While the court limited itself to the legal issues, and while Proposition 8 opponents haven't already provided specifics for their claims, there is one documented event that occurred in Massachusetts in March 2006 when that state changed its law.

Archbishop Sean P. O'Malley and leaders of Catholic Charities of Boston announced yesterday that the agency will end its adoption work, deciding to abandon its founding mission, rather than comply with state law requiring that gays be allowed to adopt children.

The Rev. J. Bryan Hehir, president of Catholic Charities of Boston, and Jeffrey Kaneb, chairman of the board, said that after much reflection and analysis, they could not reconcile church teaching that placement of children in gay homes is ''immoral" with Massachusetts law prohibiting discrimination against gays....

Catholic Charities, the social services arm of the archdiocese, will shut down its adoption operation June 30, Hehir said. Adoptions underway will be completed, he said.

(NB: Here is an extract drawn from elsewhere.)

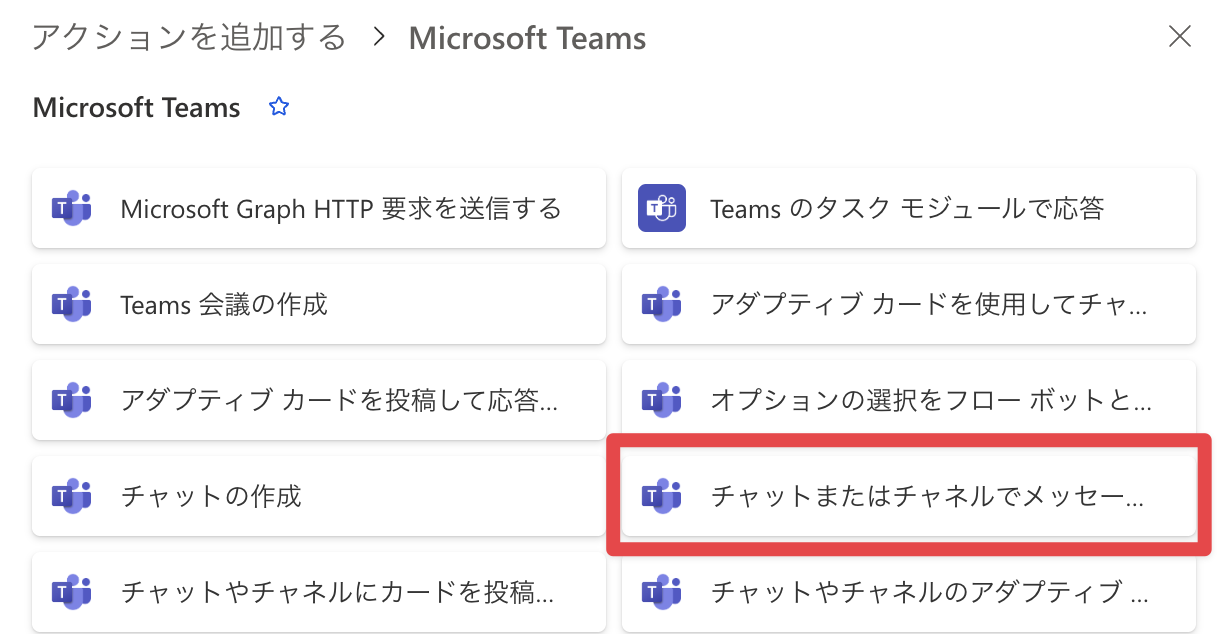Pick the オプションの選択をフロー ボットと… action text
The width and height of the screenshot is (1232, 634).
click(930, 400)
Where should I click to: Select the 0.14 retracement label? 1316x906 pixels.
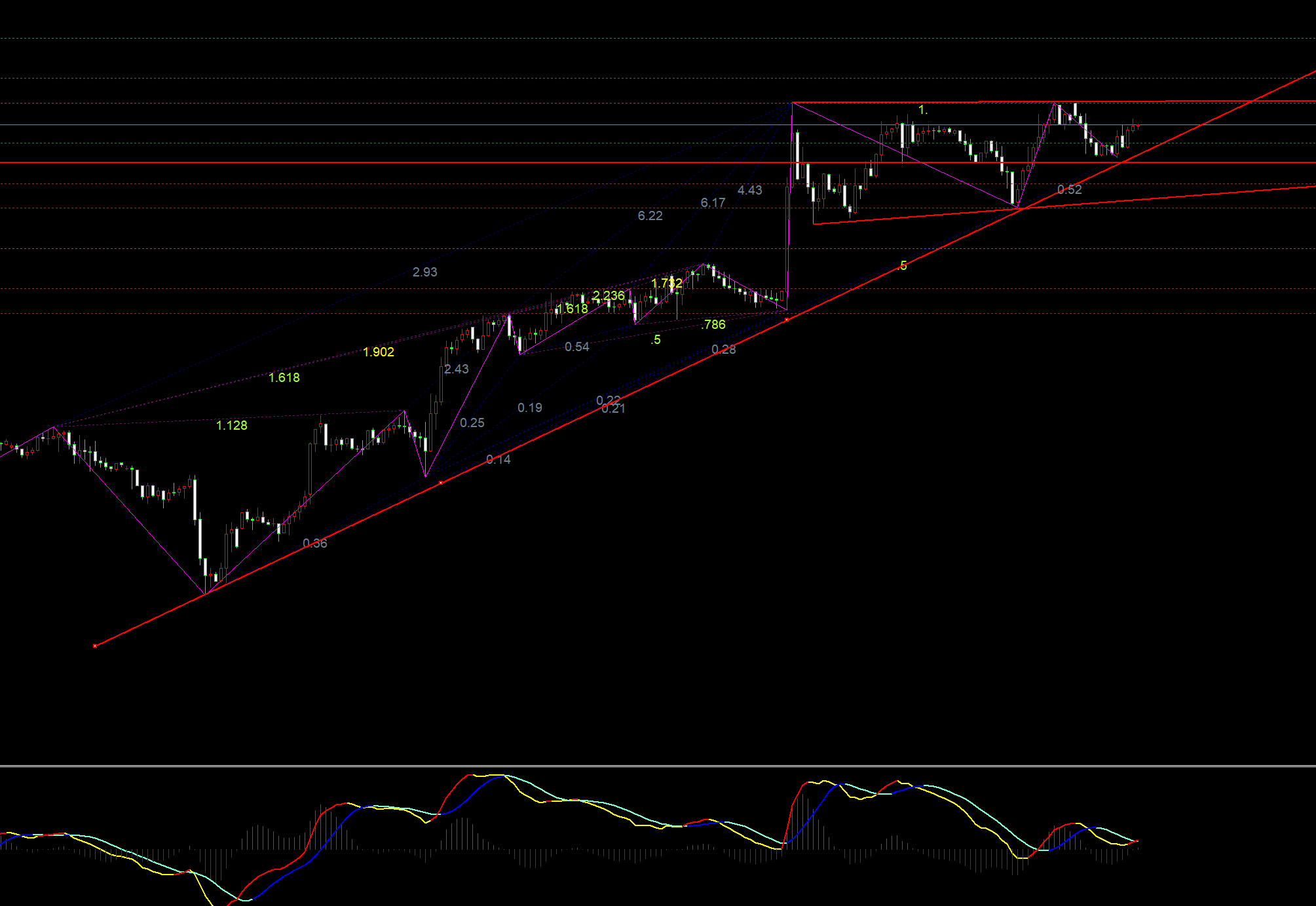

Hehir said he hoped the decision will end the tumult surrounding the gay adoption issue. The controversy began in October [2005] when the Globe reported that Catholic Charities had been quietly processing a small number of gay adoptions, despite Vatican statements condemning the practice. Over the last decades, the Globe reported, approximately 13 children had been placed by Catholic Charities in gay households, a fraction of the 720 children placed by the agency during that period.

Agency officials said they had been permitting gay adoptions to comply with the state's antidiscrimination laws. But after the story was published, the state's four bishops announced they would appoint a panel to examine whether the practice should continue. In December, the Catholic Charities board, which is dominated by lay people, voted unanimously to continue gay adoptions.

But, on Feb. 28, the four bishops announced a plan to seek an exemption from the antidiscrimination laws. Eight of the 42 board members quit in protest, saying the agency should welcome gays as adoptive parents.

That day, Hehir and O'Malley met with [then-Governor Mitt] Romney in his State House office to make their case for an exemption, but Romney said he lacked the authority to do so. Hehir and O'Malley left the State House feeling that nothing could be done soon for their cause. The bishops had considered launching a court challenge, but Hehir said he and O'Malley realized it would cost ''too much time and energy" -- without any certainty of victory.

''It became clear our options were narrow," Hehir said.